Social media is a powerful marketing tool, but it can’t replace good old-fashioned practices of acknowledging another human being. No matter how digital your marketing campaign is, you’re relating to humans, not a bot or another computer screen. In what ways can your brand think outside of the “digital marketing box” and help your audience feel seen?

4. Skipping Best Practices for Mobile SEO 

You know the sinking feeling you have when you approach traffic and gradually watch it slow you to a dead stop? No one wants to be in traffic like that — ever! Cue Waze, the GPS app that routes you around stopped traffic!

There’s such a thing as stopped traffic online, too. It’s called the second page of a Google search. 75% of Internet users never scroll past the first page of search results. The good news is that there’s a way to route around it. Instead of a GPS app, you can route around this stopped traffic by utilizing SEO best practices. 

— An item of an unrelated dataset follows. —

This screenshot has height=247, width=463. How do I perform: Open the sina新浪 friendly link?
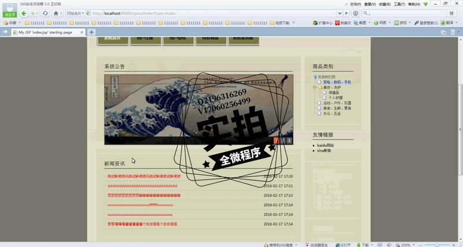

SEO stands for Search Engine Optimization and is achieved by positioning your content for the internet to recognize as solutions to what people search for online. Leveraging SEO in your content includes a myriad of strategies, but we’ve found that these three work best:

  1. Strategically use keywords and phrases that people search on google in your content. This allows the search engine to match your content with what is searched and offer it as an answer.
  2. Regularly share content with strategic keywords and phrases. The regularity of your content is where you compete with other organizations for higher ranking on google search pages.
  3. Optimize for voice search. More and more people are using voice search devices such as Alexa as well as their smartphones. Furthermore, optimizing for voice search could provide a competitive advantage because 62% of businesses aren’t doing this yet.

If internet users can’t find you, you are missing out on sales, and they’re missing out on the goodness you bring to the world. Leveraging SEO is what we specialize in — it has been our privilege to help countless brands move to the first page of Google and expand their impact and influence. 

5. Allowing Sloppy Mistakes

Have you ever been surprised by finding raisins in what you thought was a chocolate chip cookie? It’s so disappointing! 

Not optimizing your website for mobile devices such as smartphones and tablets and sharing visually unappealing content is like putting raisins in a cookie instead of chocolate chips.  

Over half of website traffic occurs on a mobile device instead of a desktop or laptop. You may have a very polished and professional-looking brand, but you’re losing valuable clicks if your site is not mobile-friendly

The first marketing mistake we covered in this post was tracking data. Part of the data you’re tracking is time spent on any page. If your website isn’t mobile-friendly and someone looks you up on their phone, they probably won’t spend much time on your site.

Furthermore, it’s estimated that 90% of all information transmitted into and through the brain is visual. Additionally, the human brain can process images 60,000 times faster than plain text! That means you can communicate a lot more and faster with well-designed visuals (btw, visuals are not limited to graphics and most certainly include video!). 

Having a mobile-friendly and visually appealing brand is vital to capturing and retaining attention. Our client, Gusto, knocks this out of the park. Even though Gusto provides a vast array of information and services, they carefully maximize their user experience on desktop, mobile devices, and social media by ensuring their presence is mobile-friendly and visually appealing. This allows Gusto to invite their audience into a calm and clear solution instead of driving them away with overwhelm caused by sloppy mistakes.